PROBLEM TO WORK ON - With the pictures omitted, please transcribe exactly the lines beginning at the one that contains "Task: Move overlay" and ending with the last line of the records below.

DATA FOR THE TASK -

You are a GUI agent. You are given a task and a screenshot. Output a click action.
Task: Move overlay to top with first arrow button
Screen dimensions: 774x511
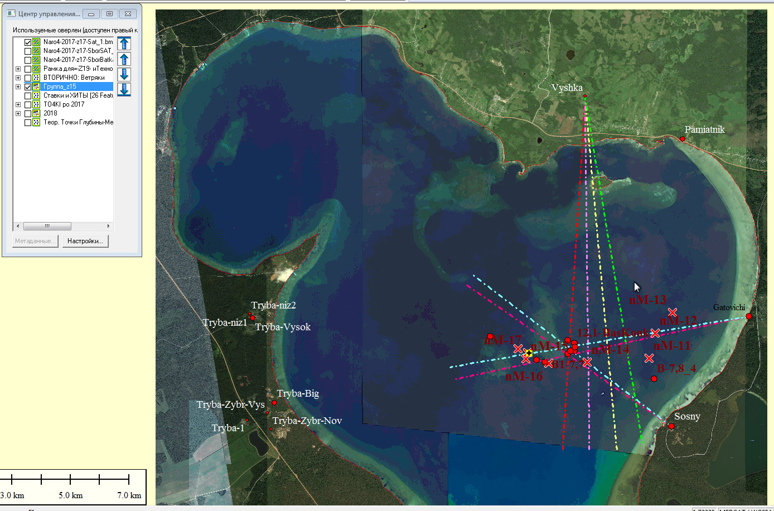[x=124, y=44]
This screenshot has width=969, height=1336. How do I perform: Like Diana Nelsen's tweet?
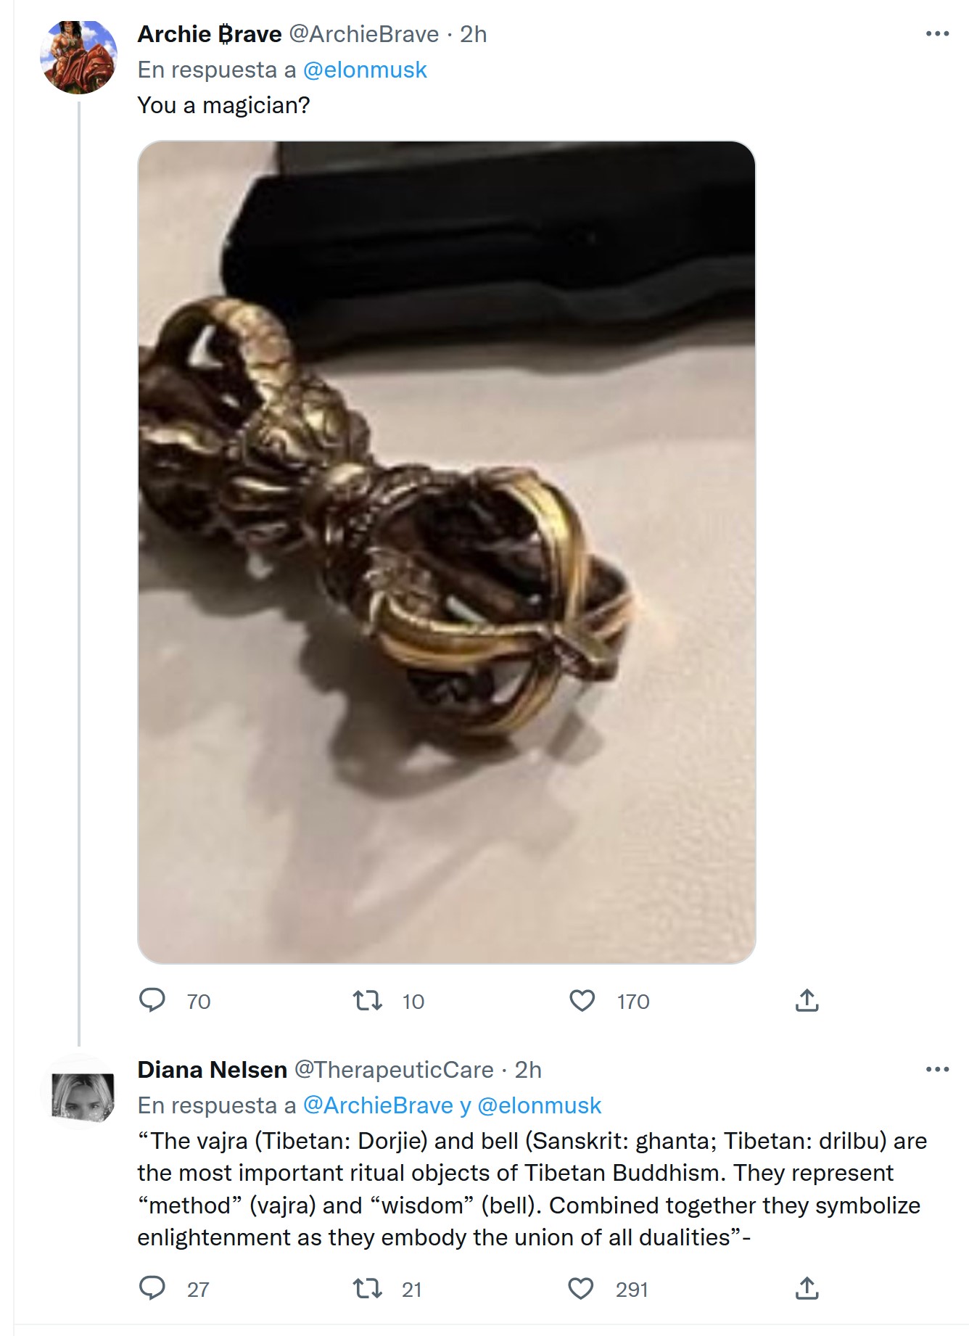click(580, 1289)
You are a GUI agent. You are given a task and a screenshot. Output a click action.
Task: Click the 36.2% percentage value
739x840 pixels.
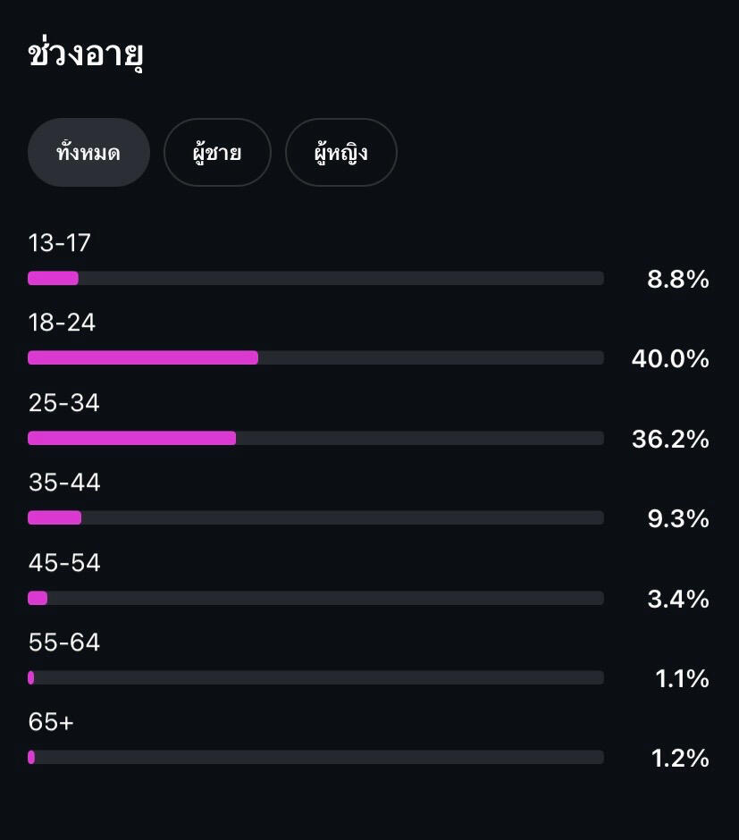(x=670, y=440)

ANSWER FOR THIS EXERCISE -
Task: Move overlay to top with first arrow button
Screen dimensions: 774x511
[x=124, y=44]
This screenshot has width=969, height=1336. How do I perform: Like Diana Nelsen's tweet?
click(580, 1289)
You are a GUI agent. You are given a task and a screenshot. Output a click action.
Task: Click the 36.2% percentage value
739x840 pixels.
(x=670, y=440)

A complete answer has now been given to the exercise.